Por otra parte, Laila “busca” su organicidad sin hallarla. Sin trabajo y presionada por su padre, intenta emplearse en la fábrica de él. No encuentra quien le dé una tarea, y consigue un uniforme de trabajo que ni siquiera llega a usar. Los planos generales entre las maquinarias con el uniforme en la mano, en la terraza de la misma fábrica, en la universidad a la cual va a buscar que algo la atraiga sin conseguirlo, refieren a la encerrona, no de Laila, sino de todos. Aunque el director haya necesitado de su punto de vista, y el de Lara en segundo término, para ubicar algunos anclajes -aunque efímeros- que se sitúen enfrente del mundo cuestionado. Esas son las pequeñas pinceladas “clásicas”. Otro de los aspectos centrales que confirman que Solnicki plantea una visión del universo todo, es que los escasos personajes que parecen cuestionar el entorno al cual pertenecen no pueden salir de él, aunque alguno pueda tomar la decisión de emigrar: su materia prima está teñida de determinismo.

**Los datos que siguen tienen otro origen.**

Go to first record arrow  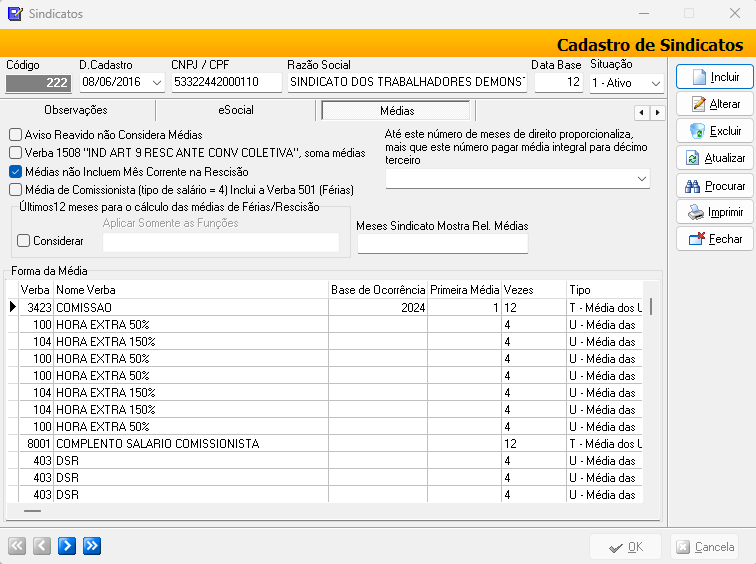coord(17,546)
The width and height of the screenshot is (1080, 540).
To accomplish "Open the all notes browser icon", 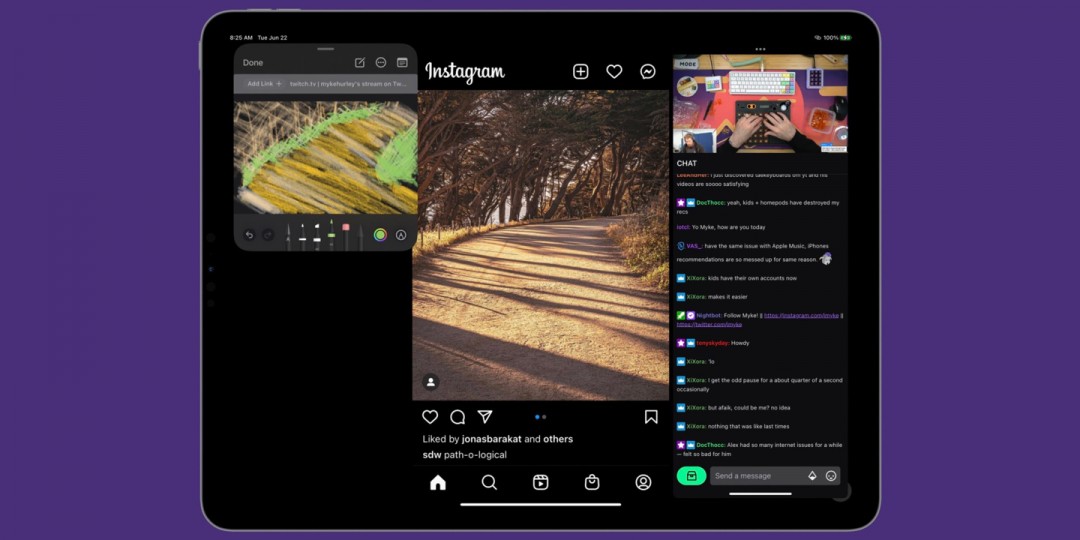I will pyautogui.click(x=402, y=63).
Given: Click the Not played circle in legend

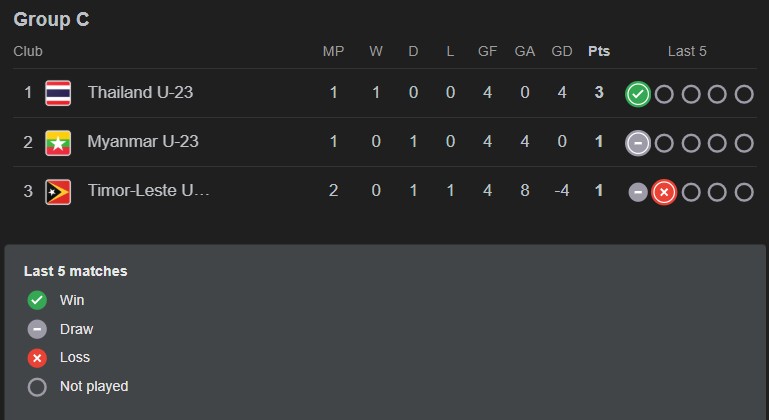Looking at the screenshot, I should coord(37,386).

vlcsnap-2017-01-05-17h19m11s585[1]Geometría y espacios. Kékszakállú está concebida a partir del trabajo sobre los espacios, en forma muy precisa. Solnicki, en tal sentido, piensa en términos geométricos. Y el primer paso es la abolición de todo movimiento de cámara: el espectador asiste a una hora y cuarto de planos fijos, gran parte de ellos frontales. Es en estos planos frontales en donde el director pareciera volver a cero, al momento originario del cine. Pero para darse cuenta de que el cero ya no es tal: los planos fijos de la película llevan de arrastre la historia de ciento veintidós años de cine. Para que Solnicki deconstruya, necesitó previamente qué deconstruir. Para pensar en términos espaciales:fueron precisas todas las idas y vueltas en los usos de la escala de planos a través del siglo veinte. Los planos fijos primitivos eran bidimensionales, de tendencia plana. Por más frontales y fijos que plantee el director de 2017 sus contemporáneos encuadres, aquellos planos ya no existen. El plano general de la pileta de natación con la que abre Kékszakállú se encuentra presto a dialectizarse con el siguiente, aunque la película no dependa del movimiento, sino del tiempo. Y del plano mucho más que del montaje. Pero sin montaje no se organiza el concepto general. A modo de ejemplo: esta escena de la pileta, con niños tirándose de un trampolín, da paso a un plano general del mar. Del montaje, la potencial imagen mental del espectador está llamada a integrar ambos universos: el del cemento con el más entorno más natural. De hecho, la naturaleza aparece todo el tiempo conviviendo con los espacios de material. Una naturaleza tan armónica en el encuadre como condicionada por el mismo. Naturaleza capturada; como parte del mundo privatizado. Naturaleza no socializable, que tiene dueños. O sea, muerta. El confort de esos espacios habitables, demasiado habitables, se constituye en su tumba.

¿Posmodernidad? En toda esta exploración de aspectos micro se impone una exploración epidérmica, aunque no apoyada en la causa-efecto. Como decisión del director, en dicha fórmula decide exponer una serie de efectos sociales independizados de aquello que les dio origen. Kékszakállú elude cualquier didactismo que tienda a explicar los porqués: a Solnicki le interesa dicha exposición.

Pero no la mera exposición, pues su trabajo sobre los aspectos descriptos –relato, personajes, planos, espacios- demuestra un interés político. Que exista, desde hace unos años, la moda de una familia de películas que orillan desde la posmodernidad – mediante la mera exposición de los restos -algunos de los aspectos trabajados en el presente material, no significa que el mismo pertenezca a aquel grupo. Aunque debe admitirse que el hilo que la separa se presenta muy delgado. El pensamiento sobre estas imágenes no es definitivo: está abierto.

Kékszakállú (Argentina, 2016), de Gastón Solnicki, c/Laila Maltz, Laila Tarlowski, Katia Szechtman, 72′.